Is Barack Obama Corrupt?

Is Barack Obama Corrupt?

It may seem like a provocative question, but as Robin Hanson points out, the conclusion that he is corrupt follows from some widely held beliefs about the role of money in politics:

What motivates campaign donations? Discussions of campaign finance reform are dominated by a private interest theory, that donations are in trade for favors. Here donations in support of interests besides yours are bad news; they says the candidate has implicitly promised to help those interests at your expense.

The main alternative is a public interest theory, which says we donate to signal private info about candidate quality. Under this theory people who get private info suggesting a candidate would be good at promoting the general public interest donate money to signal confidence.
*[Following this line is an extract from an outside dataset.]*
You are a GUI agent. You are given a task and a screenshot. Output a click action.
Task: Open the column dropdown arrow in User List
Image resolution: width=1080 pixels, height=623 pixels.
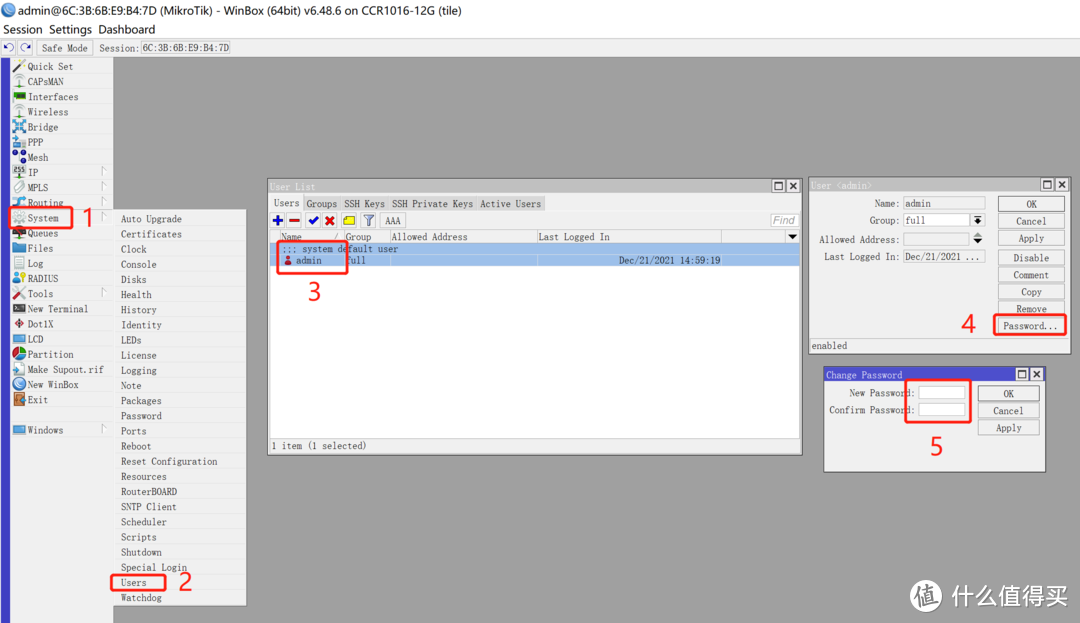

Hanson then proceeds to note the large amount of contributions that Obama has received. And while some of these contributions have been from small donors (or from people who don’t exist), the bulk of it has come from traditional, large money donors:

The Democratic Party created a separate committee to capture millions of additional dollars from individuals who had already given Obama the most the law allows and who had also anted up $28,500 to the Democratic National Committee. … The Committee … has become a vehicle for ultra-rich Democratic donors to distinguish themselves from the 3.1 million others who have put $600 million behind Obama’s presidential candidacy. … Only a quarter of [this] has come from donors who made contributions of $200 or less. … That is actually slightly less, as a percentage, than President Bush raised in small donations during his 2004 race.

Those who subscribe to the private interest theory of contributions, therefore, are committed to the view that Senator Obama is corrupt, and indeed is particularly corrupt, given just how much money he has been able to generate. Personally, I’m inclined to reject the private interest theory. People donate money to candidates for all sorts of reasons (some self-interested, some public minded), and the evidence suggests that it’s a candidate’s positions that determine his contributions, rather than contributions determining his positions.

I will concede, though, that Senator Obama may not be a particularly good example of this point, at least from my perspective. He did, after all, try to give a million dollar earmark to the hospital where his wife works after they had mysteriously raised her salary almost $200,000 a year, and he does not seem to have been at all uncomfortable as part of Chicago’s political machine. His fans may consider the good Senator above reproach, but from my perspective he is at best no better when it comes to such things than any other politician.